It had always been… these things.

No. No. He was coming unhinged. He slowed and looked back at the trees, squinted.

The shadows darted and lunged, morphed into the snowy night.

Where was his rifle?

Then he remembered he had propped it against the trunk of a tree at the edge of the woods. He would have to sprint to reach it. The snow here was over his knees now; the darkness had come.

He threw his weight into each step. Don’t look back, just go. His blood pounded in his ears. Then he heard it: a wet kind of panting, a ragged excitement, as if whatever was pursuing him had to breathe through thick, damp rot.

Closer. Closing in on him.

Whatever had attacked him, whatever he’d seen, it was real. They were real.

I’m sorry. He didn’t know what for—for not believing the tales Tamsen had spread through the party? For not protecting them?

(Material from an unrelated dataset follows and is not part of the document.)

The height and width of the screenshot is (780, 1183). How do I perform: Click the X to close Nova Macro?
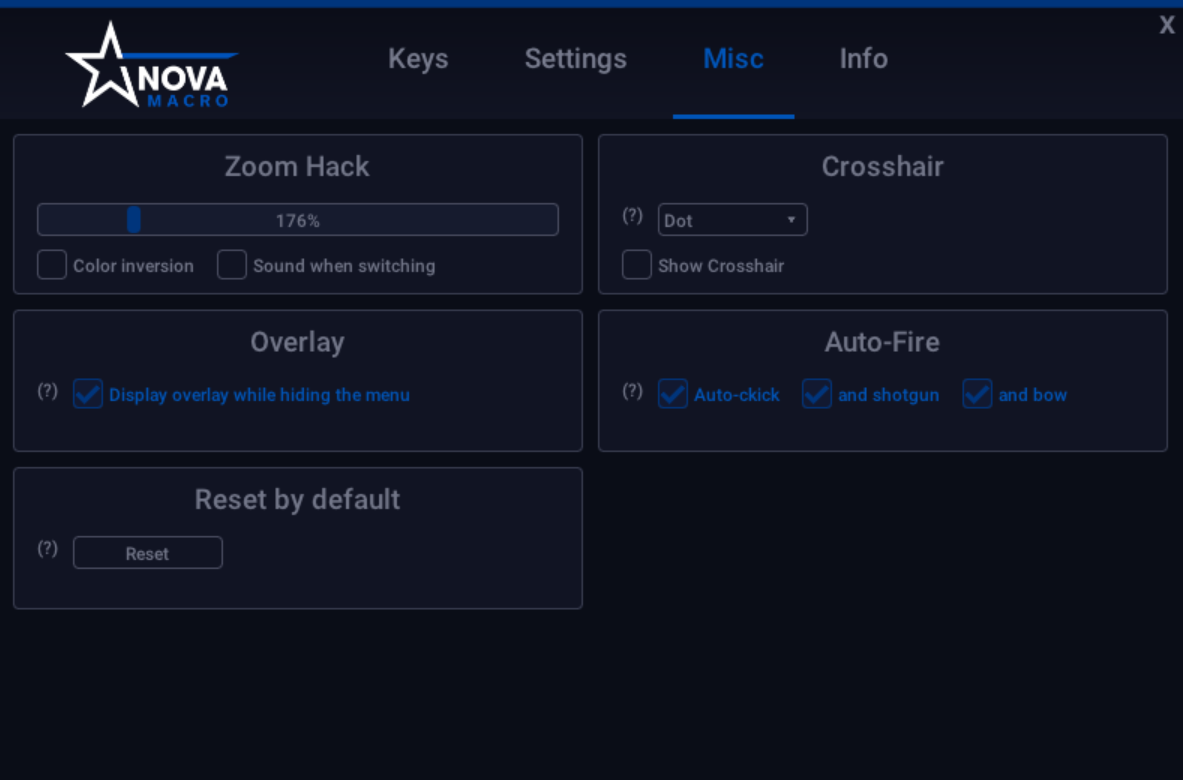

For a life wasted not in sin, not really, but in the strangling belief of sin?

He could see the rifle now, and beyond it a thin trail of smoke, the beginnings of a campfire. Maybe it wasn’t too late for him.

He was only feet from the rifle when the thing sprang. He felt the swipe of something sharp and painful on his calf; it felt as if someone had pressed a red-hot brand to his flesh. Then burning pain in his right calf, too, and he was wallowing in the snow like a baby. He tried to crawl forward on his hands and knees, but something had his legs and was dragging him backward. Another slash to the back of his head, the pain so intense he saw white flashes.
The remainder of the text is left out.